Les professionnels attendent aussi des pouvoirs publics une politique claire sur l’indépendance que l’on attend d’eux. Devons-nous rester des spécialistes sous une contrainte forte de pratique exclusive, limitant les risques de conflit d’intérêt ou les fonctions d’administrateur judiciaire et de mandataire judiciaire doivent-ils être dans un champ de concurrence totale ? Aujourd’hui nous sommes dans un entre-deux instable et préjudiciable aux investissements que nous devons mener. Les Huissiers se sont vus ouvrir la possibilité d’être désignés en liquidation judiciaire, demain les Commissaires aux comptes ? pourquoi pas, mais dans ce cas ouvrons carrément les possibilités de désignation et permettons aux administrateurs judiciaires et mandataires judiciaire d’exercer d’autres activités. Je ne sais pas si au final le traitement des dossiers en bénéficiera, mais au moins nous seront à armes égales et nous ferons valoir nos compétences.
« Je dirai que l’échec d’un projet économique n’est pas un échec personnel. Une vie d’entrepreneur est faite d’épisodes, la fin de l’un, quelle que soit son issue, ne détermine pas nécessairement le suivant, qui reste à écrire »
Mayday : Vous intervenez aux côtés des entreprises et des entrepreneurs et êtes au contact des salariés. Vous êtes au cœur du traitement des difficultés, on imagine que votre quotidien est extrêmement riche humainement, mais parfois douloureux. L’administrateur vit-il son métier à cœur ouvert ou doit-il d’abord garder une certaine distance avec ses administrés ?
CT : Je suppose que cela dépend grandement du caractère du professionnel, mais il faut évidemment faire preuve d’humanité à l’égard des personnes que nous rencontrons. Qu’elle soit dirigeante, actionnaire ou salariée, cette personne nous voit et nous travaillons avec elle parce que la situation le commande et cette situation est source de stress. Je ne dirais pas qu’il faut de la distance, plutôt un comportement professionnel, mélange d’objectivité et de responsabilité.
Mayday : Qu’auriez-vous envie de dire aux entrepreneurs qui échouent et à ceux qui hésitent à entreprendre ?

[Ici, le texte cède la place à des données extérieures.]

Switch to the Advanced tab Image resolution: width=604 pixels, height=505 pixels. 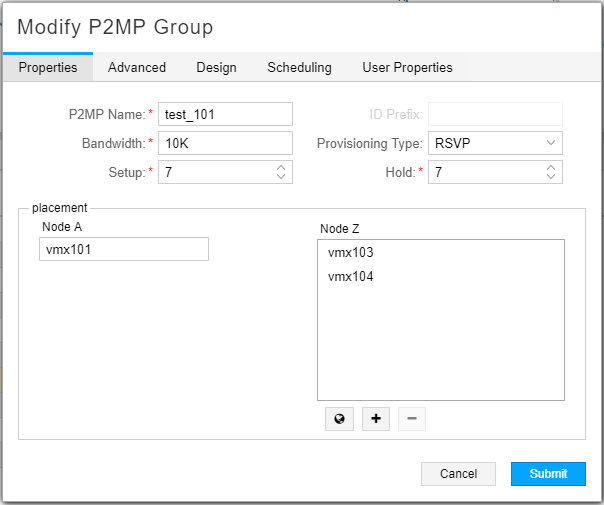[x=137, y=68]
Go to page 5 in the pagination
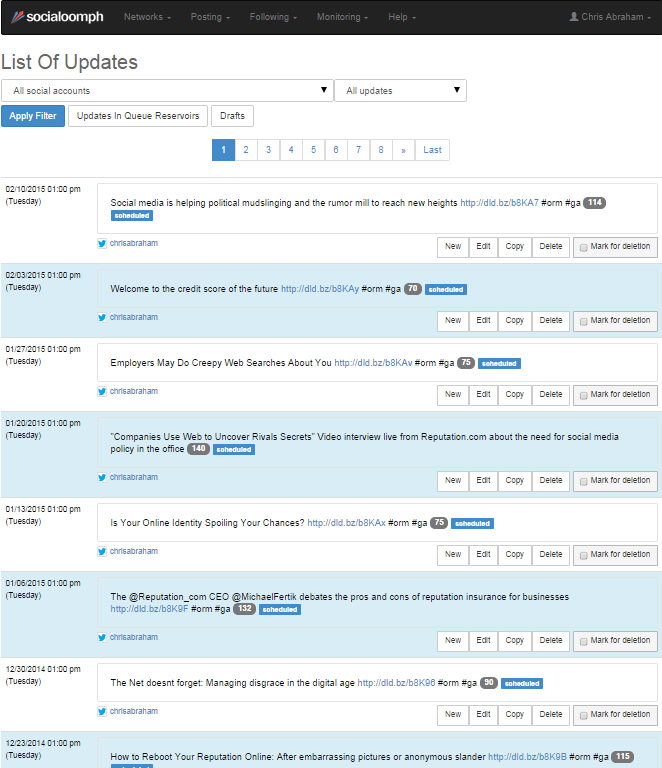The image size is (662, 768). pyautogui.click(x=313, y=150)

CT : Pour les deux je dirai que l’échec, ici l’échec d’un projet économique, n’est pas un échec personnel d’une part et, d’autre part, qu’une vie d’entrepreneur est faite d’épisodes et que la fin de l’un, quelle que soit son issue, ne détermine pas nécessairement le suivant, qui reste à écrire.
Je leur rappellerai aussi les statistiques : près d’une entreprise sur deux qui est en redressement judiciaire trouve une solution ! Presque trois sur quatre en sauvegarde !

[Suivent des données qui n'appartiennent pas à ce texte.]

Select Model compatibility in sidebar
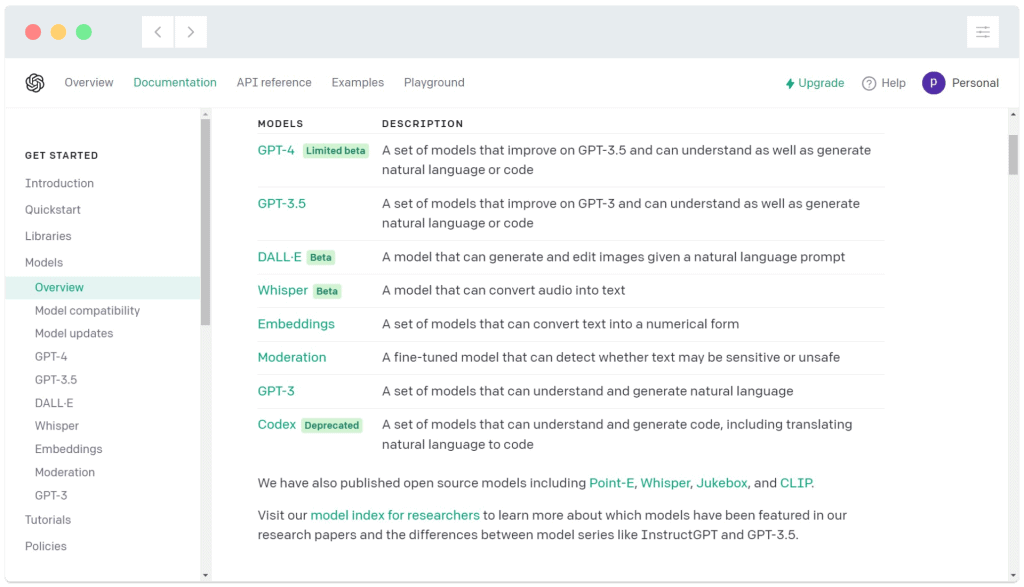Screen dimensions: 1024x587 87,311
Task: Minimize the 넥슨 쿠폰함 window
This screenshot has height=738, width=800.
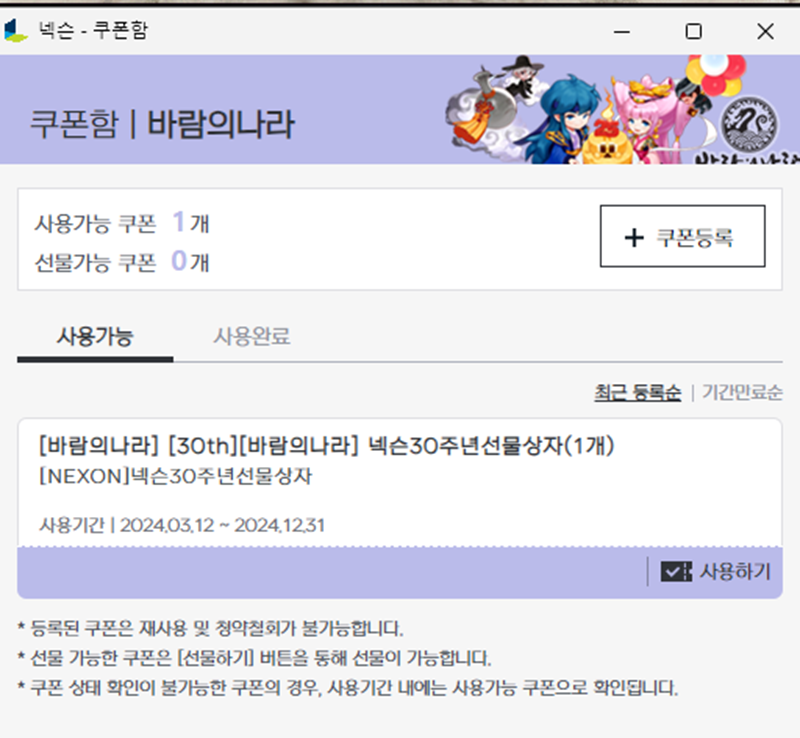Action: pyautogui.click(x=621, y=32)
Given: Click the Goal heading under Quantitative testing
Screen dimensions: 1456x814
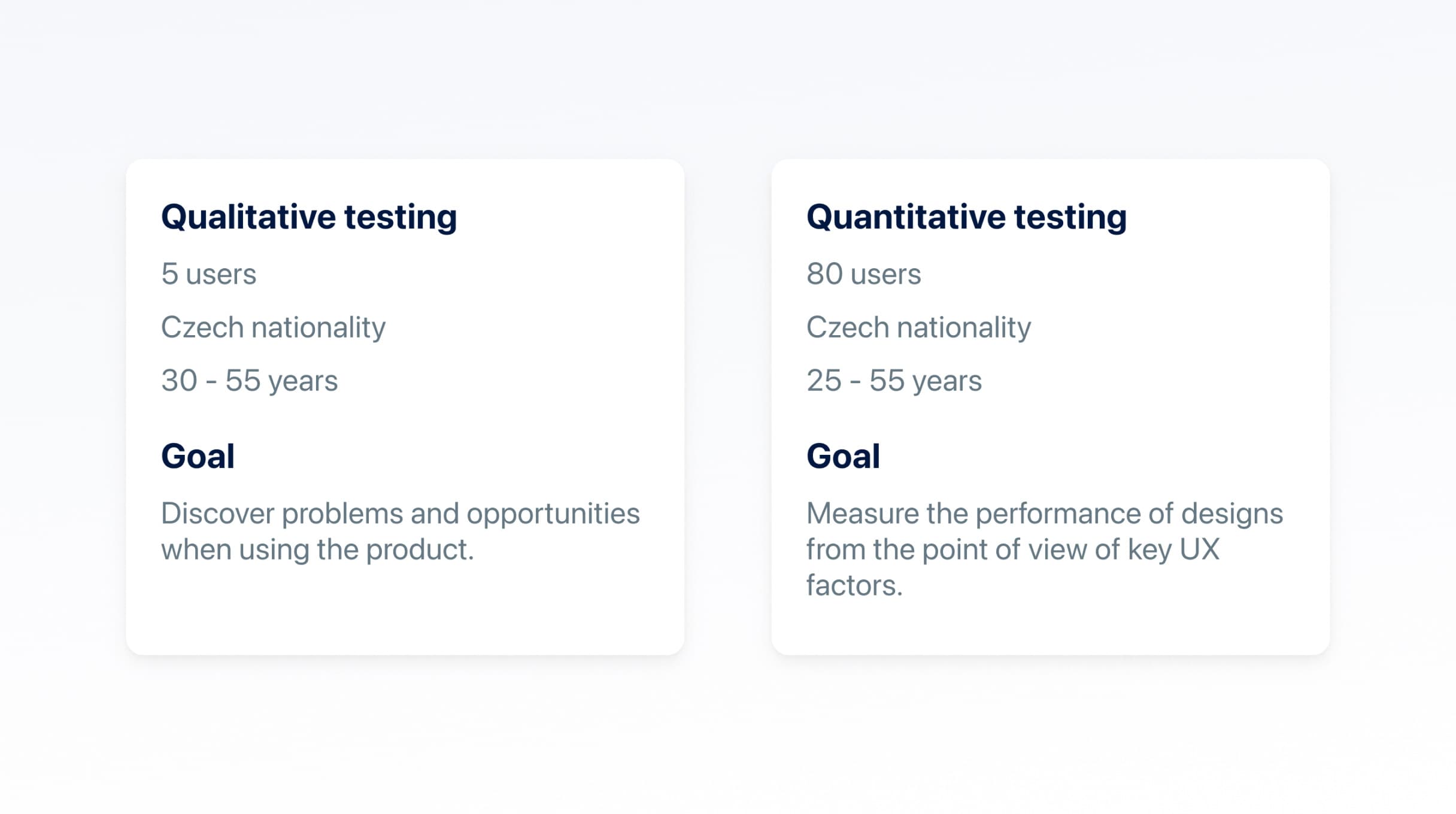Looking at the screenshot, I should pyautogui.click(x=843, y=456).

Propos recueillis par Cyprien de Girval et Bastien de Breuvand
Christophe Thevenot est Administrateur judiciaire, associé gérant chez Thevenot Partners
Après une expérience professionnelle dans l’aéronautique au Canada, puis dans un cabinet d’avocats spécialistes du droit de l’insolvabilité, Christophe Thevenot a installé son cabinet d’administrateur judiciaire en 1997. Il s’est spécialisé dans la prévention des difficultés : mandats ad hoc, conciliations.
Président du Conseil National des Administrateurs Judiciaires et Mandataires Judiciaires (CNAJMJ), Président d’honneur de l’ASPAJ, Association syndicale professionnelle des Administrateurs judiciaires. Ancien membre du CNAJMJ (2004 – 2008) Membre du Conseil d’Orientation et Maître de Conférences à HEC Entrepreneurs.
Il est diplômé de Harvard Business School (AMP), titulaire d’un Mastère spécialisé HEC Entrepreneurs et diplômé de l’Ecole Supérieure de Commerce de Marseille (Euromed).